● **Görev 1**
Girdilerde "At what coordinates" ifadesinin geçtiği satırla başlayıp "(x=2, y=27)" ifadesinin geçtiği satırla biten kısmı, boş satırları atlayarak "Sıra" ve "Satır" sütunlarından oluşan bir Markdown tablosu olarak düzenle. Resimleri yanıta koyma.
:: Seçilen bölüm ::
22 Nisan 2010 Perşembe
Led Zeppelin II
9 Ocak 1970, Londra. Hyde Park’a günler öncesinden gelip çadırlarını kuran binlerce insan parklarda gezinip hayatın sunduğu o “tuhaf” yerinden ayrılmadan hayatlarını sürdüreceğine inanıyor. Bir köşede yaşlı bir adam asker üniformasıyla Vietnam’a yollanan İngiliz askerlerin geri dönmesi için gerekenin yapılması için çığlık atıyor, hemen yanında iki çift, üstü çıplak, dudaklarının ucunda otun son nefesi, saçlarına karışmış başka otlar ve arkalarında sevişen binlerce başka çiftler. Kafanızı biraz çevirdiğinizde, bir başka köşede bir heykelin tepesine tırmanmış bir adam göreceksiniz, üzerinde bembeyaz bir bornoz, uzun saçları ve sakalıyla İsa olduğunu iddia eden ve işin daha ilginci, ona inanan bir sürü başka genç. Havada uçuşan baloncuklar, rengârenk çiçekler, Batı’ya doğru akıp giden otun dumanları ve günün sonunda, hava kararıp insanların parktan ayrılacağı o dakikalarda, bize son durağı gösterecek mekân olan Royal Albert Hall. Led Zeppelin ikinci albümünü çıkaralı henüz üç ay olmuş, dünyanın her yerinde, bir şekilde, bu dört adamın konseri konuşuluyor. Heyecan dorukta.
:::
:: Girdiler ::
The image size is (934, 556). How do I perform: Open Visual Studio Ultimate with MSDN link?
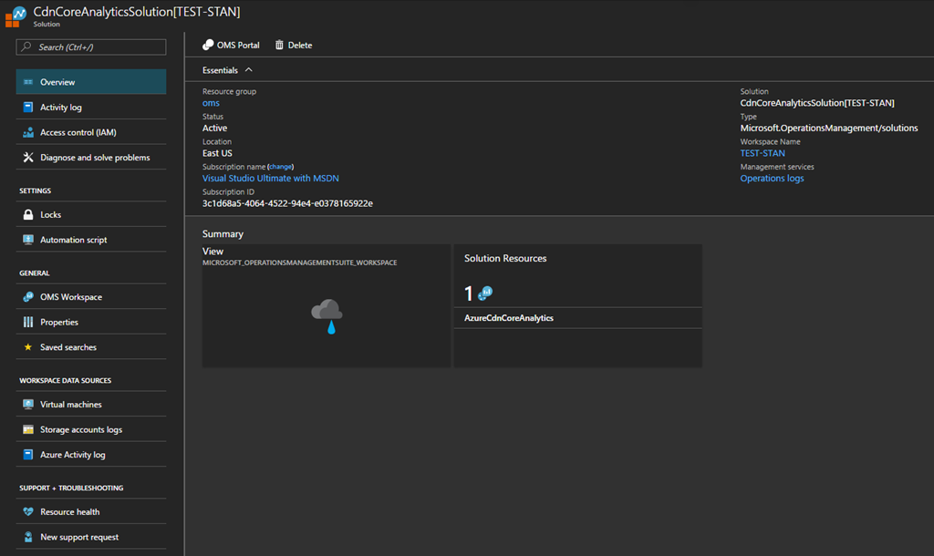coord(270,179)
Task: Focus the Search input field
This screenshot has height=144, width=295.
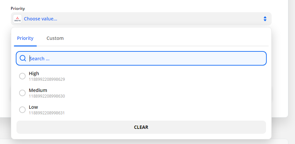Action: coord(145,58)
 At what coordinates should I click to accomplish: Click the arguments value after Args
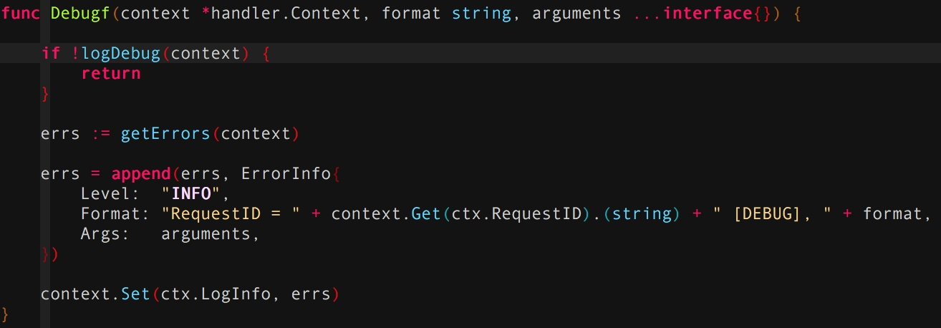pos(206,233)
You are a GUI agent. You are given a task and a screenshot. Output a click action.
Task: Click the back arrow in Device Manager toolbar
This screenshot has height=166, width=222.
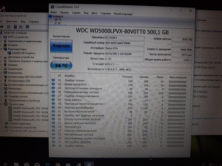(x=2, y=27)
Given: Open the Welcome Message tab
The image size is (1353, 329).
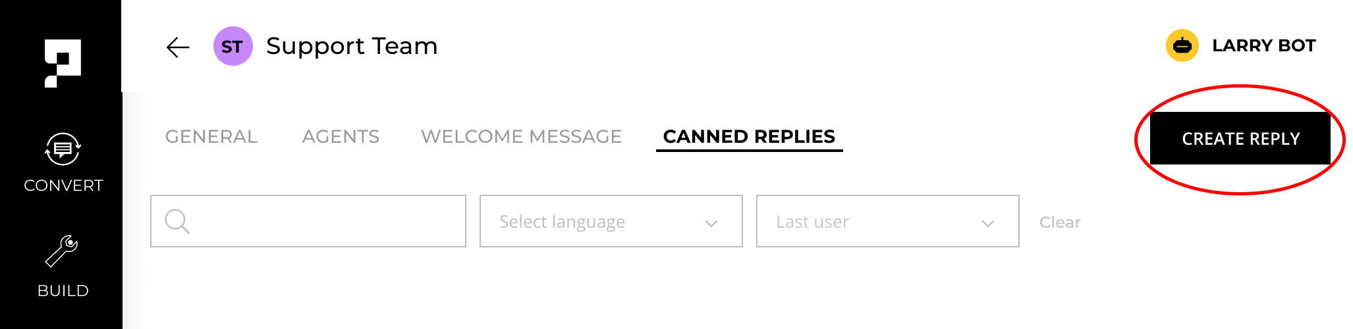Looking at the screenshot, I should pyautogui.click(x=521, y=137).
:::
● **Görev 2**
Led Zeppelin yazısında adı geçen şehir, ülke, park ve konser salonu adlarını sırala.

● **Doğru yanıt 1**
| Sıra | Satır |
|---|---|
| 1 |  At what coordinates should I click to accomplish: Click the arguments value after Args |
| 2 | pos(206,233) |
| 3 | You are a GUI agent. You are given a task and a screenshot. Output a click action. |
| 4 | Task: Click the back arrow in Device Manager toolbar |
| 5 | This screenshot has height=166, width=222. |
| 6 | (x=2, y=27) |

● **Doğru yanıt 2**
Londra, Hyde Park, Vietnam, Royal Albert Hall